NASA has officially confirmed that Earth has a second moon that has been around longer than you think.


It’s been confirmed that the moon is no longer Earth’s only cosmic companion.

NASA reported this month that a mini-moon, affectionately named asteroid 2016 HO3, has been orbiting Earth for only about 100 years and may stick around for a few centuries.

Paul Chodas, manager of NASA’s Center for Near-Earth Object (NEO) Studies, said of the asteroid,

“One other asteroid — 2003 YN107 — followed a similar orbital pattern for a while over 10 years ago, but it has since departed our vicinity. This new asteroid is much more locked onto us.

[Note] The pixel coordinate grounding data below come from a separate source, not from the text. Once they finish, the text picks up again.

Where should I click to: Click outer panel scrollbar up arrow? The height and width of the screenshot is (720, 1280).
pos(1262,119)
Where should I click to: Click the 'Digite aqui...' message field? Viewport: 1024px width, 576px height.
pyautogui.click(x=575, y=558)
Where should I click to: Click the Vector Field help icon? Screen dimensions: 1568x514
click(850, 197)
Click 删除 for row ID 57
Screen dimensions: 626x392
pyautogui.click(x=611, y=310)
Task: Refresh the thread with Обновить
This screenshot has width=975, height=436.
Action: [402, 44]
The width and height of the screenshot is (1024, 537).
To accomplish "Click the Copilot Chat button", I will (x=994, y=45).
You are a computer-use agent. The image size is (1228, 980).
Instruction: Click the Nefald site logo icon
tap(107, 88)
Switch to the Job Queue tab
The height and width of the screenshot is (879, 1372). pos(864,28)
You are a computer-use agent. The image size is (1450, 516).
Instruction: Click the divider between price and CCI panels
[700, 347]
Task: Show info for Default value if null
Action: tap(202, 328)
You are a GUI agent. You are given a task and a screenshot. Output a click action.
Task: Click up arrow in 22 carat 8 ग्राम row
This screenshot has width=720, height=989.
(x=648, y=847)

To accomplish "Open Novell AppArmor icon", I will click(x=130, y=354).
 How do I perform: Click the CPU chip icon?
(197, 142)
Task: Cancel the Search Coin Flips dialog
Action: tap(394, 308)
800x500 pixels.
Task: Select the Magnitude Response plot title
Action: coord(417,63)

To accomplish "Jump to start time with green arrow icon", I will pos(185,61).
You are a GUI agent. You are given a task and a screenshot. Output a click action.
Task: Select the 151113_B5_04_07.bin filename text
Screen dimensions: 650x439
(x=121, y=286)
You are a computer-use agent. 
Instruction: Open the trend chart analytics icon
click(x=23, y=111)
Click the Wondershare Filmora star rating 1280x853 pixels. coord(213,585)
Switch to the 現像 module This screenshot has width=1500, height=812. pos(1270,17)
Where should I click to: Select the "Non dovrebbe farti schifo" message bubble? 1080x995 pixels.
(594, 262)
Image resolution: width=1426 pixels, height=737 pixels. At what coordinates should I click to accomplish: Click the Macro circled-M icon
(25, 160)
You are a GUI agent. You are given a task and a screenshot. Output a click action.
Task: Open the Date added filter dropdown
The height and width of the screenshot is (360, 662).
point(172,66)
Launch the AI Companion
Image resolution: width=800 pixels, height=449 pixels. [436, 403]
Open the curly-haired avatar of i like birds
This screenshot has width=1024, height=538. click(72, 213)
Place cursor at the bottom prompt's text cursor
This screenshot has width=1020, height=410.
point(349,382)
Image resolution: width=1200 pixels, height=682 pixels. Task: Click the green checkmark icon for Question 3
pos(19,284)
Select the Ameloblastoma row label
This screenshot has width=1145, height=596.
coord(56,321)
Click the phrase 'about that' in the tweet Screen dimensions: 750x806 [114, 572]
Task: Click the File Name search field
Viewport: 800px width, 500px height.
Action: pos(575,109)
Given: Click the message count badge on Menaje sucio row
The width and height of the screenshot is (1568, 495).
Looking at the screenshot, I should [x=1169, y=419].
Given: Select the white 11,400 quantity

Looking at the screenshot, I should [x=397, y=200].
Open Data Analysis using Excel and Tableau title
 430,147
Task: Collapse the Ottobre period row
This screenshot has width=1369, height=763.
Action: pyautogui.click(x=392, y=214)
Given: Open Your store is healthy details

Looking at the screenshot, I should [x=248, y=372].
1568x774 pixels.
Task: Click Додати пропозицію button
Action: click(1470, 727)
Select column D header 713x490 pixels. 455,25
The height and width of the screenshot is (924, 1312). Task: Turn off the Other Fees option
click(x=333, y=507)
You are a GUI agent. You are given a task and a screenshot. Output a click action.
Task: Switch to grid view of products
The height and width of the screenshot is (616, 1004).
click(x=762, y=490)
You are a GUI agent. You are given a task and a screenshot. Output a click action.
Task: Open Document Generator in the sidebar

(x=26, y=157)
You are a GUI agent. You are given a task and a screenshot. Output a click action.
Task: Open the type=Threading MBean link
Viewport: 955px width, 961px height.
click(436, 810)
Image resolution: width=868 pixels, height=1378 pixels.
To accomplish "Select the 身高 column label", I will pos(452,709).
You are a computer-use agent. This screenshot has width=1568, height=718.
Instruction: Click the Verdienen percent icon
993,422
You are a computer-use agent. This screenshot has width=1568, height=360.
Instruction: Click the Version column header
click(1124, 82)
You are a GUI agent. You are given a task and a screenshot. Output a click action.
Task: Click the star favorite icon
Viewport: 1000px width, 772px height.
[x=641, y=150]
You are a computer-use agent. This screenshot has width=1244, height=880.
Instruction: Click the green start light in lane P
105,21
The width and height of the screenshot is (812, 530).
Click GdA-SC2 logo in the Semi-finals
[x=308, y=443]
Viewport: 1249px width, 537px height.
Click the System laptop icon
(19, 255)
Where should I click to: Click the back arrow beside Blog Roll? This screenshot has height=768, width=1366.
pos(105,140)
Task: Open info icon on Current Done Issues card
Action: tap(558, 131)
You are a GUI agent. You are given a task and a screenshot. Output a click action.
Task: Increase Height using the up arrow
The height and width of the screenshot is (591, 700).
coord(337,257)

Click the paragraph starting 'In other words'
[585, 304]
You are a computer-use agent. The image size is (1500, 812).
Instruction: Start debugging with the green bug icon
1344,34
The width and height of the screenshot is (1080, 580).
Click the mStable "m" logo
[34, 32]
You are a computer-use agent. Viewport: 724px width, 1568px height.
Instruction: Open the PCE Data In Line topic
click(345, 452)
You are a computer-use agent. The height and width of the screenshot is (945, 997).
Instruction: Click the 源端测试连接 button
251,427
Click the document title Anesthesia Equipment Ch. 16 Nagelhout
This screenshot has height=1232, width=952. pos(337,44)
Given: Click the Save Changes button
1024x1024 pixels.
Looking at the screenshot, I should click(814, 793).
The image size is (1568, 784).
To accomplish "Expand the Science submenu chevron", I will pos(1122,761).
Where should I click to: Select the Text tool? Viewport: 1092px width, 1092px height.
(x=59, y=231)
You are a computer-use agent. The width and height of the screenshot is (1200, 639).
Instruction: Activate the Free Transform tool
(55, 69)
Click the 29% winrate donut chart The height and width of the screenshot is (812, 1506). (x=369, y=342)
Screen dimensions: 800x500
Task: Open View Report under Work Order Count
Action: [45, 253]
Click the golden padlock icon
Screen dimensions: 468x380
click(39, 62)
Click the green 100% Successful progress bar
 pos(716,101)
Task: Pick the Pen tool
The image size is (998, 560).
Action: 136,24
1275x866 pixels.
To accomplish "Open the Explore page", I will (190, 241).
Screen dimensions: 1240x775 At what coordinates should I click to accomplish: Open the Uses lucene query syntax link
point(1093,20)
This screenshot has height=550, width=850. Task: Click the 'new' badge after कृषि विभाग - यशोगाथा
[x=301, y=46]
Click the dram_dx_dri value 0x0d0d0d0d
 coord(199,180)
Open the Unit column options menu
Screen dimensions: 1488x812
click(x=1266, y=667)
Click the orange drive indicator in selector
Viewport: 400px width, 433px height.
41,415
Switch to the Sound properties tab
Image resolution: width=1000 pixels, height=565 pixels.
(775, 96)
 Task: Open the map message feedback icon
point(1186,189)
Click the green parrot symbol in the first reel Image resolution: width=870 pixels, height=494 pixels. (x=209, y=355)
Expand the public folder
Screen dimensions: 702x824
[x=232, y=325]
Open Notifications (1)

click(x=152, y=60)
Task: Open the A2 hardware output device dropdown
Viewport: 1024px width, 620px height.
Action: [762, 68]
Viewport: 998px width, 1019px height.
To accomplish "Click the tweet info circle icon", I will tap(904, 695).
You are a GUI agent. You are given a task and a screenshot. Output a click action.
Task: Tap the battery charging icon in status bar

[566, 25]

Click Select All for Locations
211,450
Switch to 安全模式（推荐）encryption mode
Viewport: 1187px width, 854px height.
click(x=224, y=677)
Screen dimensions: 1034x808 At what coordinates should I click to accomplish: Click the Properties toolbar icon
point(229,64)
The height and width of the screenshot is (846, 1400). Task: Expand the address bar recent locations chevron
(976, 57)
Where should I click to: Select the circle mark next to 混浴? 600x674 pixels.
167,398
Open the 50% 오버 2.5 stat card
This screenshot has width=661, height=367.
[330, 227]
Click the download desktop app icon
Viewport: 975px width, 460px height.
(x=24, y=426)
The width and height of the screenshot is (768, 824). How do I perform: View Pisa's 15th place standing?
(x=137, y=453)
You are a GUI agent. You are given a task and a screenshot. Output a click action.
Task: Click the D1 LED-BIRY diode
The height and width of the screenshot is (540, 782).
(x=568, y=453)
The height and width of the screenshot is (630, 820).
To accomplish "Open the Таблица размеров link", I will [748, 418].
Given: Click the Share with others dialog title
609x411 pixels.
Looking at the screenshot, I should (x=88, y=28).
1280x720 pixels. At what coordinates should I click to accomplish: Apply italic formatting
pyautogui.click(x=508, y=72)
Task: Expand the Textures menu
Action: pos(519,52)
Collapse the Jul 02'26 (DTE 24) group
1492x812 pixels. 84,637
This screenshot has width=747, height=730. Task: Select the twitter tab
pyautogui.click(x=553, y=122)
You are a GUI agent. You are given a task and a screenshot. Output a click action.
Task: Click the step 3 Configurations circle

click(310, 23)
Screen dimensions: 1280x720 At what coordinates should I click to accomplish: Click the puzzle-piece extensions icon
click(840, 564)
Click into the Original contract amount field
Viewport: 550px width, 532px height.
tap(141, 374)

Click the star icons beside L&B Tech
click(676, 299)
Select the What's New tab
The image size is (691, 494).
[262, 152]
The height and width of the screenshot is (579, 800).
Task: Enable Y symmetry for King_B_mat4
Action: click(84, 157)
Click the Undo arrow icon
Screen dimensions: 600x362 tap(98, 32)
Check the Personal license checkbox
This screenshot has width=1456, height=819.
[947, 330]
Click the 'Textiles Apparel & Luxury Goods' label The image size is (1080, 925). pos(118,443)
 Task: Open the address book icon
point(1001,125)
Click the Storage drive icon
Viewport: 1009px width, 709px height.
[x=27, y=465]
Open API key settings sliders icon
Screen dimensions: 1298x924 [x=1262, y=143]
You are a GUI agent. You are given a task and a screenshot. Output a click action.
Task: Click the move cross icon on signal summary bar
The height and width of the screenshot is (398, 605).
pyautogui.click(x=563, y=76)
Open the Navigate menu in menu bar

Our calculations indicate 2016 HO3 has been a stable quasi-satellite of Earth for almost a century, and it will continue to follow this pattern as Earth’s companion for centuries to come.”


Deemed a quasi-satellite, the asteroid appears to pose no threat to Earth and is no more than 300 feet wide, which is likely why scientists just barely spotted it in April of this year.

The asteroid’s movements are complicated, as it spends half of its time closer to the sun than Earth and passes it before our planet, and then spends the other half of its time even farther away from us, causing it to eventually fall behind. The orbit is slightly tilted, causing it to engage in a bobbing motion once a year. Over multiple decades, 2016 HO3 also does a slow, back-and-forth twist.

Earth’s gravitational pull prevents the mini-moon from ever getting too far away or too close, ultimately keeping us safe in this temporary relationship.

Chodas explains,

“The asteroid’s loops around Earth drift a little ahead or behind from year to year, but when they drift too far forward or backward, Earth’s gravity is just strong enough to reverse the drift and hold onto the asteroid so that it never wanders farther away than about 100 times the distance of the moon.”


Though it isn’t exactly a moon as we know it, this asteroid is certainly the closest we’ve come to a second moon that we have been able to track. Chodas affectionately said of 2016 HO3,

“In effect, this small asteroid is caught in a little dance with Earth.”


Take a look at the video below, which demonstrates the asteroid’s pattern of movements.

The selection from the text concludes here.